%%

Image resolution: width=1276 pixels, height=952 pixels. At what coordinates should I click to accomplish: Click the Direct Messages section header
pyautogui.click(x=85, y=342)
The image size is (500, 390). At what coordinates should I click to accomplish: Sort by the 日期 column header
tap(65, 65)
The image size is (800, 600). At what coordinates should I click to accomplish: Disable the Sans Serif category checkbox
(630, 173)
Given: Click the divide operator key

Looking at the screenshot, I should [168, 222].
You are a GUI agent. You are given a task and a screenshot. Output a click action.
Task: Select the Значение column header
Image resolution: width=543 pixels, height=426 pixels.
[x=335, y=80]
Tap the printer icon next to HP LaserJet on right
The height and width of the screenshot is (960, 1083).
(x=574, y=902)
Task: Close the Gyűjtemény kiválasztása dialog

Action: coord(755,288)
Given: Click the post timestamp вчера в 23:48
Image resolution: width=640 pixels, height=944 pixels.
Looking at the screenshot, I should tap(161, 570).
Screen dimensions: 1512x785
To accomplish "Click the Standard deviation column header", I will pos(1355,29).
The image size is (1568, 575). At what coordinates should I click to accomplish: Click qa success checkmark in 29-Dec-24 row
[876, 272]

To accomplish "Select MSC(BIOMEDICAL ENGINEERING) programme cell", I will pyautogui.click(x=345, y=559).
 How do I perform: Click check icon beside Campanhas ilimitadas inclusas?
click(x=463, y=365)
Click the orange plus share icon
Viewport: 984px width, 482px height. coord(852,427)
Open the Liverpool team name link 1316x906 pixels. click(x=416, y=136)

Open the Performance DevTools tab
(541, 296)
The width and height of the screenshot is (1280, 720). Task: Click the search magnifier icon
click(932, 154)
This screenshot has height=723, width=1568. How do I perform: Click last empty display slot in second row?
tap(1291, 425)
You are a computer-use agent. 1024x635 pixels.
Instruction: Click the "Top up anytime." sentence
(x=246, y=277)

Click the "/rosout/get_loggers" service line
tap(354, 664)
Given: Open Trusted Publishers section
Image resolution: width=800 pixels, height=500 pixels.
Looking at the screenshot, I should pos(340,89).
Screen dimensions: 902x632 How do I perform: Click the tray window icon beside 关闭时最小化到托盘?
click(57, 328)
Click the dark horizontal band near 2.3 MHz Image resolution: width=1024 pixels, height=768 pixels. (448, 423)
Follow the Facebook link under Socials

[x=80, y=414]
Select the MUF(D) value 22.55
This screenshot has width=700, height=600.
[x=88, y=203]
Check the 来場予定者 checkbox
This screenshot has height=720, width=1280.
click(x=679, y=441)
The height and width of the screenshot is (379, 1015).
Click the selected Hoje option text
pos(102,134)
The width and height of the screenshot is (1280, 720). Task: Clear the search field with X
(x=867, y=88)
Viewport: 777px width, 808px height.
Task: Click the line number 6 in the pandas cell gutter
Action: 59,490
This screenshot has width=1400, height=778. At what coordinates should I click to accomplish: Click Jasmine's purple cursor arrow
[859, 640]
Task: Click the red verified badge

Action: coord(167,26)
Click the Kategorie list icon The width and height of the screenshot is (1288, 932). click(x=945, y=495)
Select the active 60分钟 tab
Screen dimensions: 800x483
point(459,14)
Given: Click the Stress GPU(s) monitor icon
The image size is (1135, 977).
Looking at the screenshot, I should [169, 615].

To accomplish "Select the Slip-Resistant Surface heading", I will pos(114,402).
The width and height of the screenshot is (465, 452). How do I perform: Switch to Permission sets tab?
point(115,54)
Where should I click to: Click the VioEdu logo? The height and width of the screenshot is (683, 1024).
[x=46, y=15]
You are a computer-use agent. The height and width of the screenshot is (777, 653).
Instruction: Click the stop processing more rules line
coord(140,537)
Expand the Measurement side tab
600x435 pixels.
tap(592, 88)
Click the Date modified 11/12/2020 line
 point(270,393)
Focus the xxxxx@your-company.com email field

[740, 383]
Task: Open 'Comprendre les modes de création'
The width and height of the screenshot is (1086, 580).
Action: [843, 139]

%%

**What to do**
Copy out, exactly and alone, the lines of the entries above between the ones holding "Screen dimensions: 1512x785" and "You are a computer-use agent. 1024x635", inclusive.

**Output**
Screen dimensions: 1512x785
To accomplish "Click the Standard deviation column header", I will pos(1355,29).
The image size is (1568, 575). At what coordinates should I click to accomplish: Click qa success checkmark in 29-Dec-24 row
[876, 272]

To accomplish "Select MSC(BIOMEDICAL ENGINEERING) programme cell", I will pyautogui.click(x=345, y=559).
 How do I perform: Click check icon beside Campanhas ilimitadas inclusas?
click(x=463, y=365)
Click the orange plus share icon
Viewport: 984px width, 482px height. coord(852,427)
Open the Liverpool team name link 1316x906 pixels. click(x=416, y=136)

Open the Performance DevTools tab
(541, 296)
The width and height of the screenshot is (1280, 720). Task: Click the search magnifier icon
click(932, 154)
This screenshot has height=723, width=1568. How do I perform: Click last empty display slot in second row?
tap(1291, 425)
You are a computer-use agent. 1024x635 pixels.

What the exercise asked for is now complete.